Reverse Mathematics of the uncountability of $\mathbb{R}$

TL;DR

This paper explores the uncountability of the real numbers within higher-order Reverse Mathematics, demonstrating the robustness of the uncountability principle across various function classes and connecting it to classical theorems.

Contribution

It establishes equivalences of the uncountability principle with its restrictions to common function classes, showing its inherent complexity beyond arbitrary functions.

Findings

NIN is equivalent to its restriction to bounded variation functions.

NIN's hardness is not due to quantification over arbitrary functions.

Connections between NIN, Cousin's lemma, and Jordan's decomposition are established.

Abstract

In his first set theory paper (1874), Cantor establishes the uncountability of $\mathbb{R}$. We study the latter in Kohlenbach's higher-order Reverse Mathematics, motivated by the observation that one cannot study concepts like `arbitrary mappings from $\mathbb{R}$ to $\mathbb{N}$' in second-order Reverse Mathematics.
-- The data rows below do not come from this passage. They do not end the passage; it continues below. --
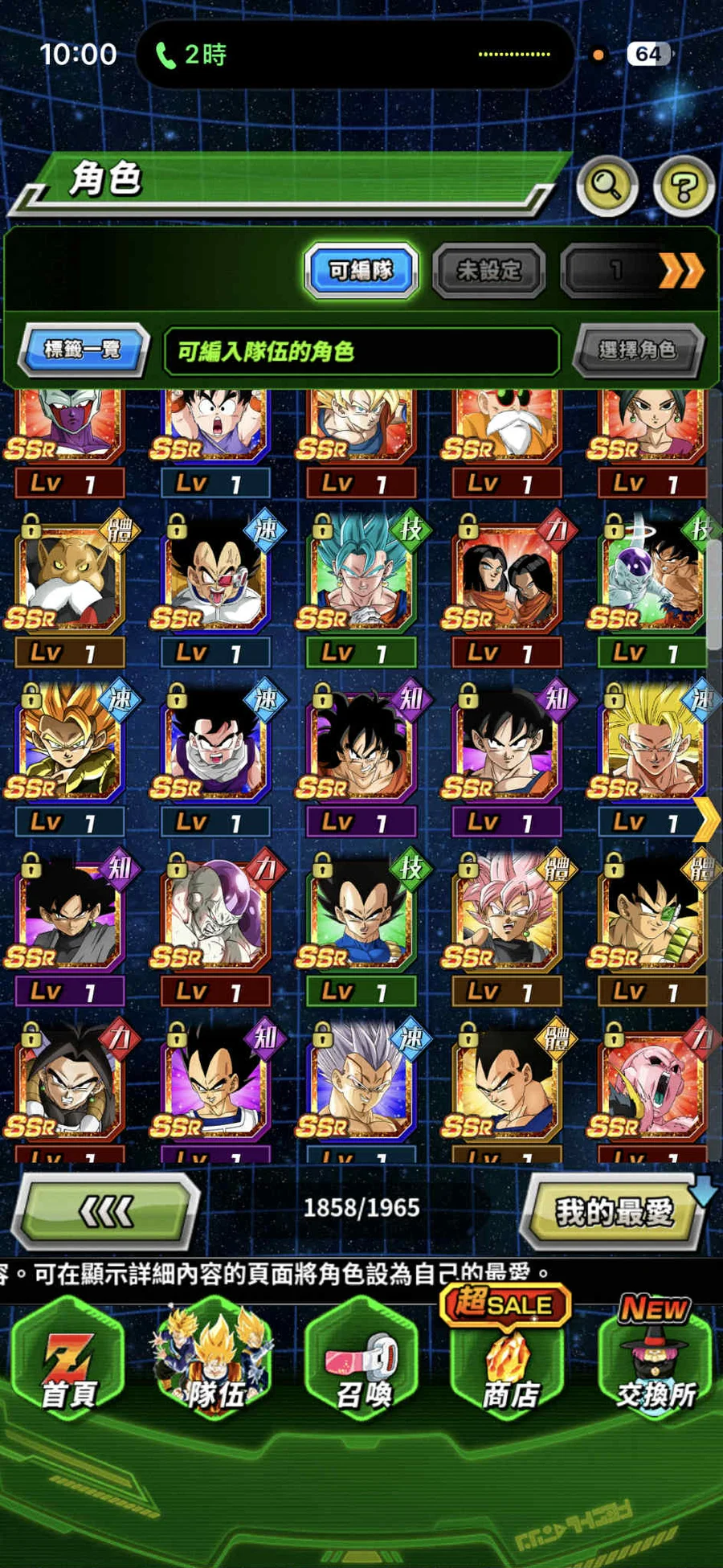Select the fox-faced 體 type character card

coord(69,573)
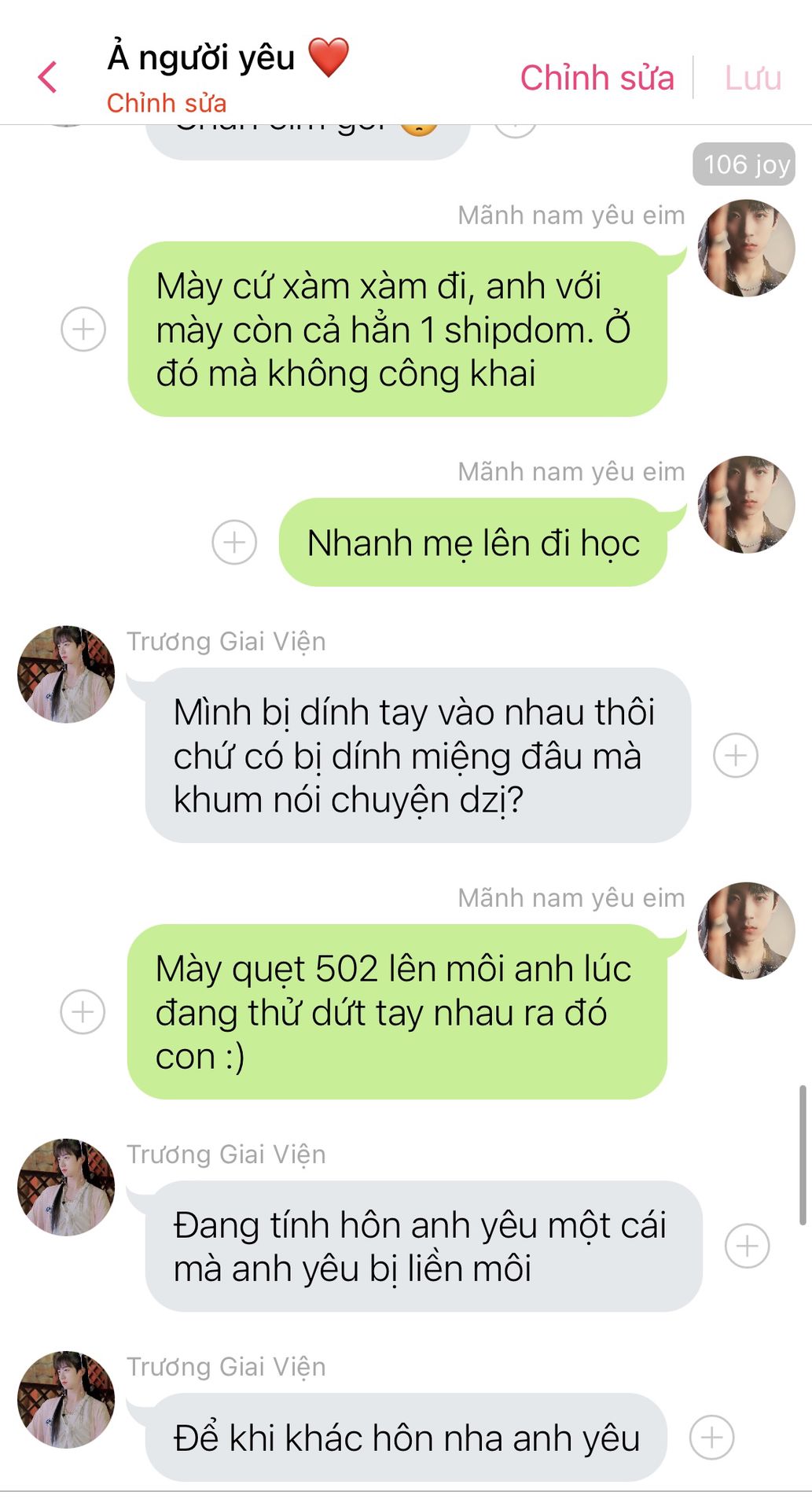Tap plus icon beside "Đang tính hôn anh yêu"
This screenshot has width=812, height=1510.
tap(747, 1246)
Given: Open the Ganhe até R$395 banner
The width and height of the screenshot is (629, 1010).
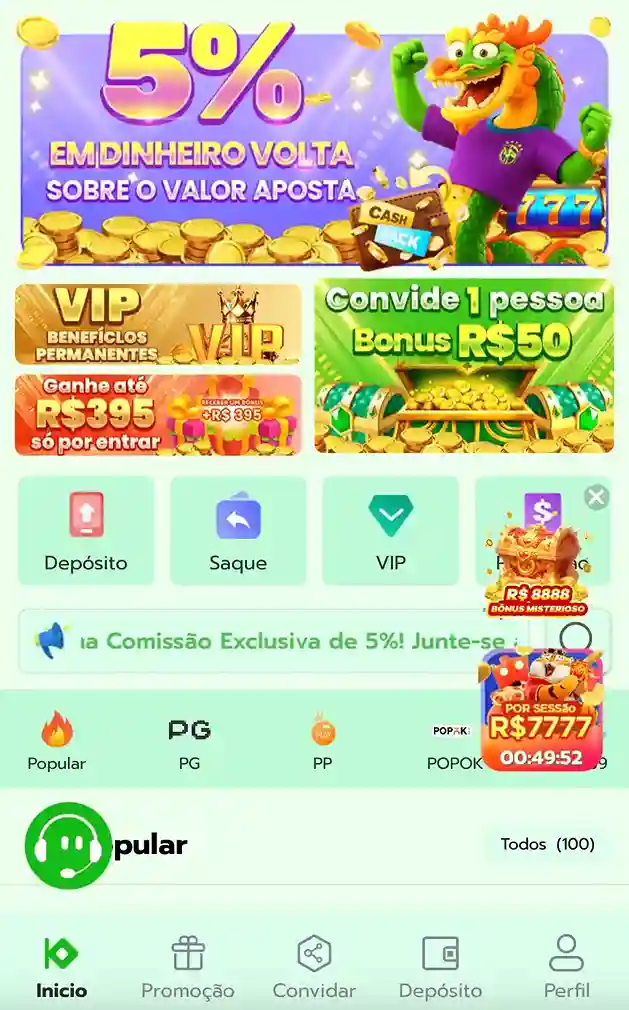Looking at the screenshot, I should pyautogui.click(x=158, y=414).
Now, it was recently shown that the following statement: $$ \text{ NIN: there is no injection from $[0,1]$ to $\mathbb{N}$,} $$ is hard to prove in terms of conventional comprehension. In this paper, we show that NIN is robust by establishing equivalences between NIN and NIN restricted to mainstream function classes, like: bounded variation, semi-continuity, and Borel. Thus, the aforementioned hardness of NIN is not due to the quantification over arbitrary $\mathbb{R}\rightarrow \mathbb{N}$-functions in NIN. Finally, we also study NBI, the restriction of NIN to bijections, and the connection to Cousin's lemma and Jordan's decomposition theorem.